### YOUR TASK
Your answer must be the lines from the one containing "9ターン (36, 191)" through the last line of the records below, copied exactly, with the pictures left out.

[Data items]
────────────────────────────────────────

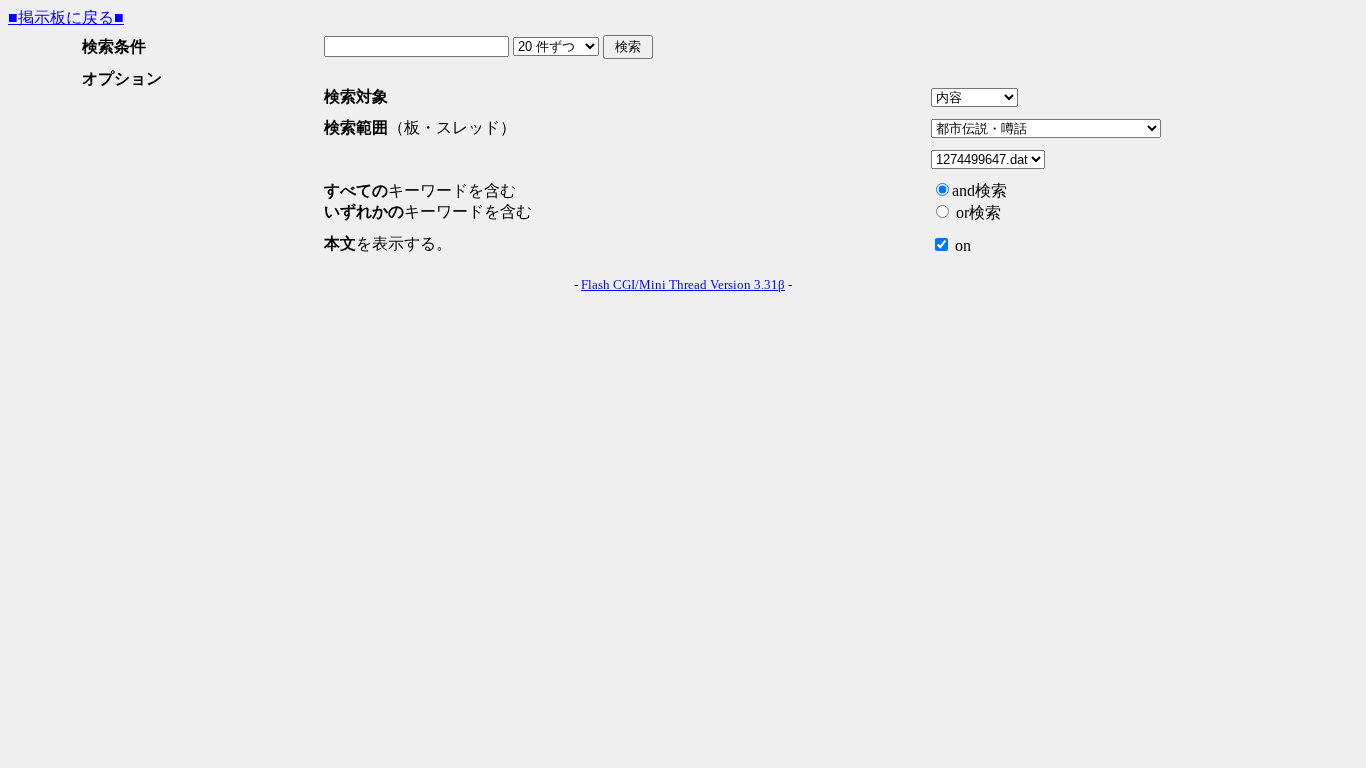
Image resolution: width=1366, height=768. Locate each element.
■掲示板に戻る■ (66, 17)
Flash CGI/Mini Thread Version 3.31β (683, 284)
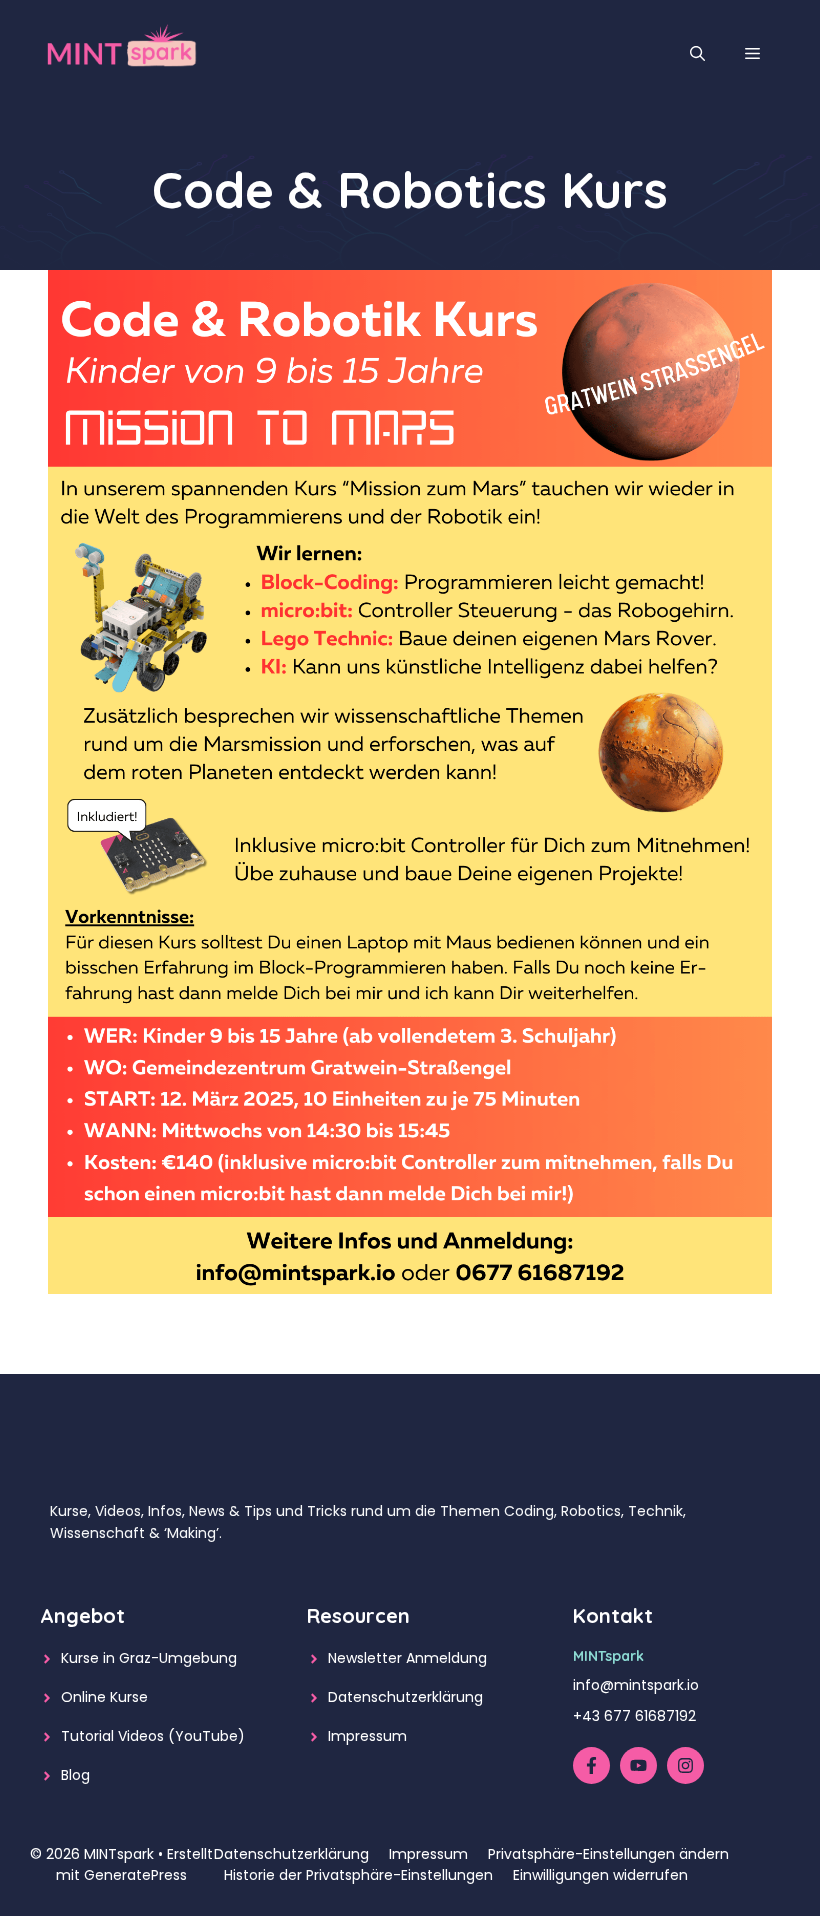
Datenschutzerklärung (405, 1697)
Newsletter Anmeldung (407, 1658)
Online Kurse (104, 1697)
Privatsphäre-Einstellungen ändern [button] (608, 1854)
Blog (75, 1775)
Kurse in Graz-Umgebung (149, 1658)
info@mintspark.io (636, 1685)
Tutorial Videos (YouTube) (153, 1736)
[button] (697, 54)
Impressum (367, 1736)
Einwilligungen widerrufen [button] (600, 1875)
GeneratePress (135, 1875)
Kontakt (613, 1615)
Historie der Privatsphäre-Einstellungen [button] (358, 1875)
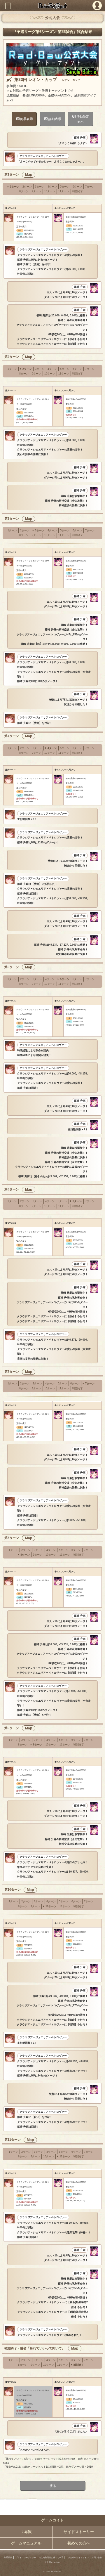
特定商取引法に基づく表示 (51, 2557)
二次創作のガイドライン (77, 2557)
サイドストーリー (79, 2532)
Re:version (54, 2562)
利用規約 (8, 2557)
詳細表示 (54, 119)
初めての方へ (78, 2543)
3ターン (39, 186)
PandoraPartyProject (52, 5)
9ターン (36, 191)
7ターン (89, 186)
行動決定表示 (82, 119)
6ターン (77, 186)
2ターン (27, 186)
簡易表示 (26, 119)
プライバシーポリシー (25, 2557)
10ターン (49, 191)
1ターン (14, 186)
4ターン (52, 186)
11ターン (63, 191)
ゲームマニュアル (26, 2543)
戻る (52, 2485)
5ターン (64, 186)
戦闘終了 (77, 191)
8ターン (24, 191)
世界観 (26, 2532)
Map (28, 175)
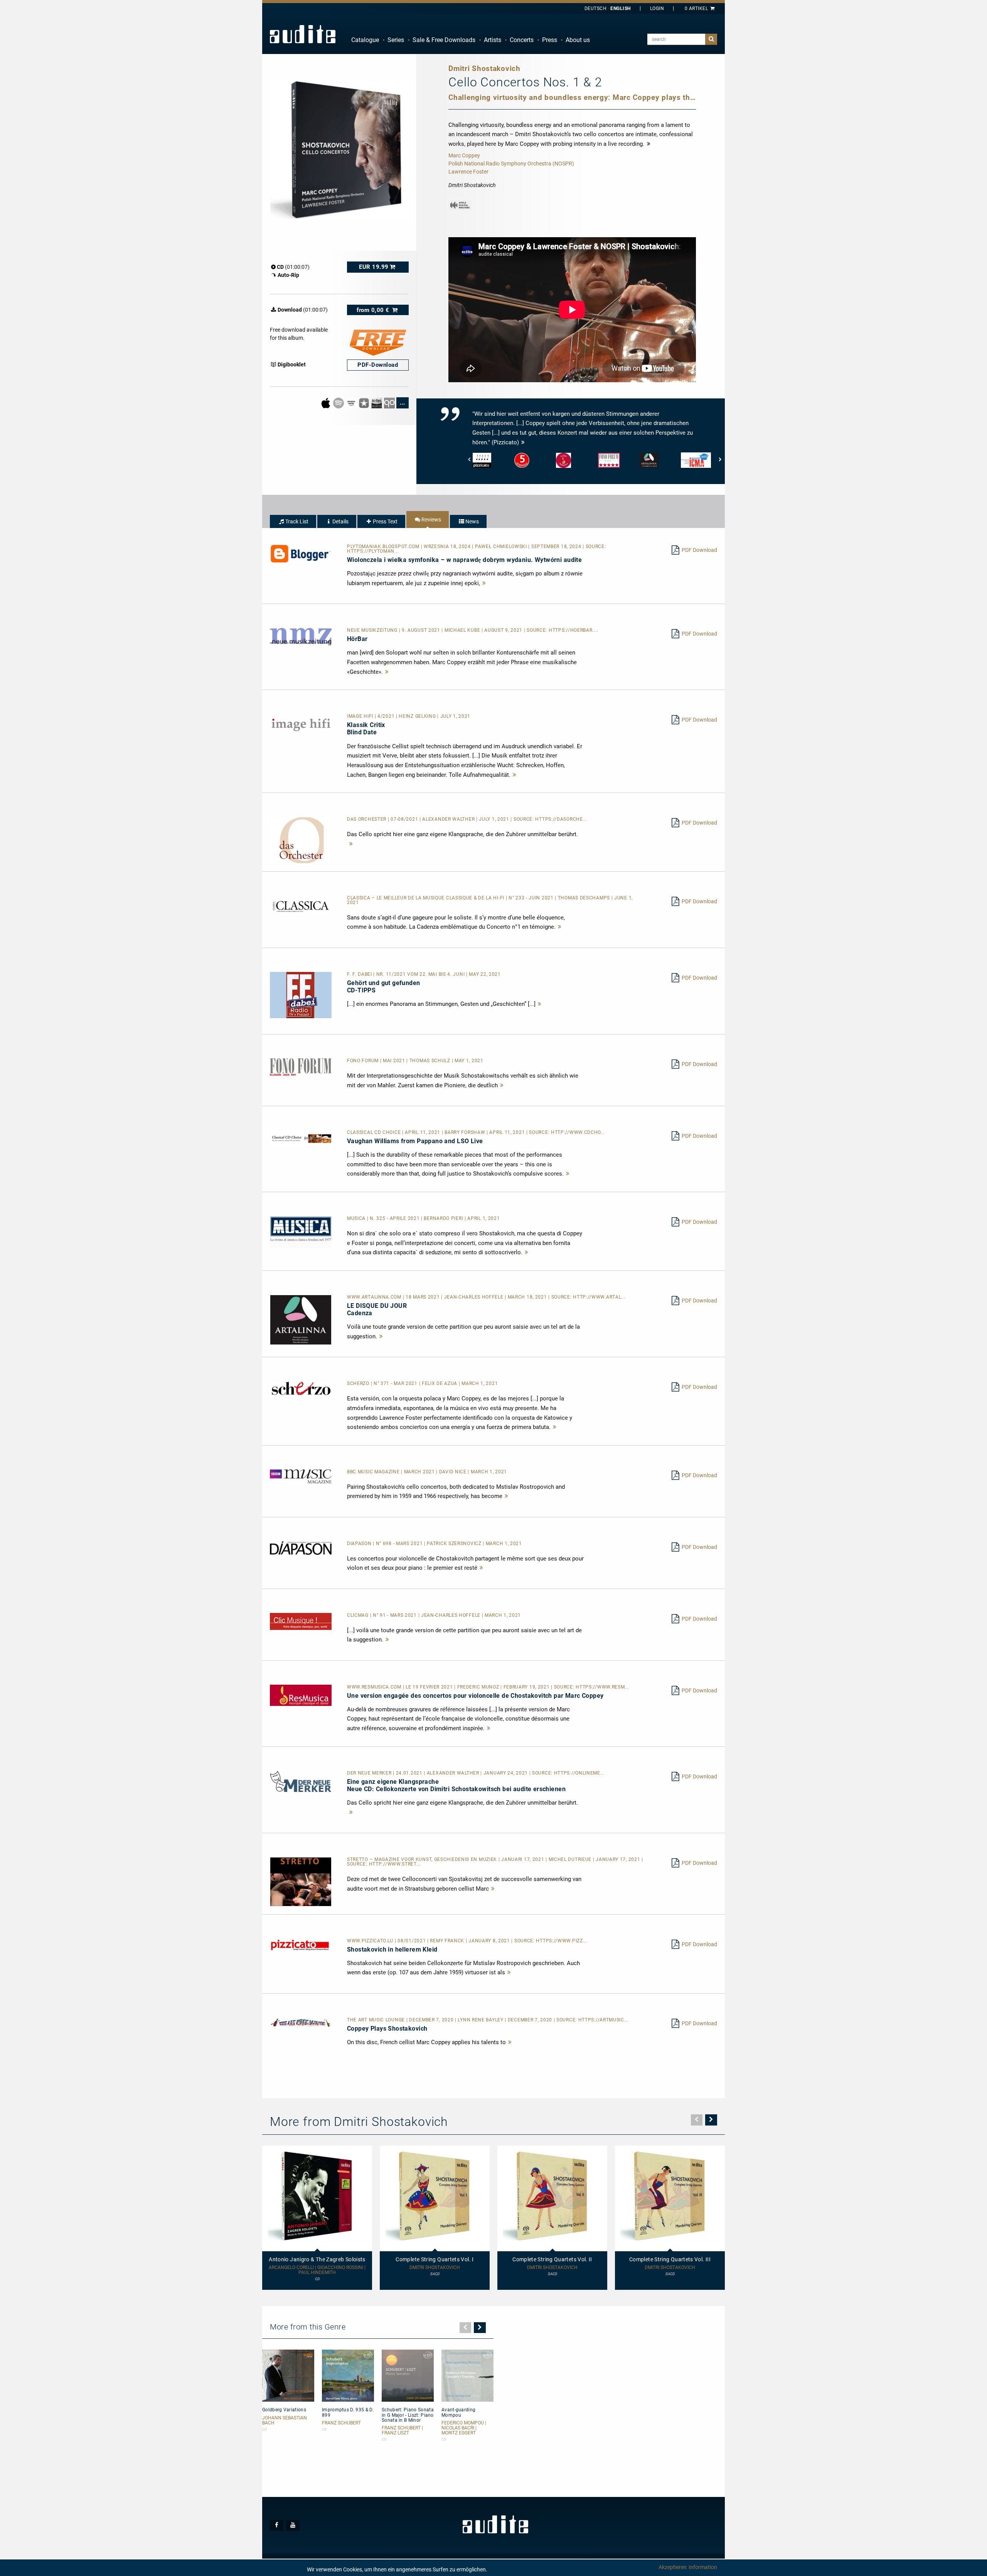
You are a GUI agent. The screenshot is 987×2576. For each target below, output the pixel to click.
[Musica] (301, 1232)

────────────────────────────────────────

### TASK OUTPUT
9ターン (36, 191)
7ターン (89, 186)
行動決定表示 (82, 119)
6ターン (77, 186)
2ターン (27, 186)
簡易表示 (26, 119)
プライバシーポリシー (25, 2557)
10ターン (49, 191)
1ターン (14, 186)
4ターン (52, 186)
11ターン (63, 191)
ゲームマニュアル (26, 2543)
戻る (52, 2485)
5ターン (64, 186)
戦闘終了 (77, 191)
8ターン (24, 191)
世界観 (26, 2532)
Map (28, 175)
You are a GUI agent. The screenshot is 987×2576. For each target below, output the pixel to click.
[Musica] (301, 1232)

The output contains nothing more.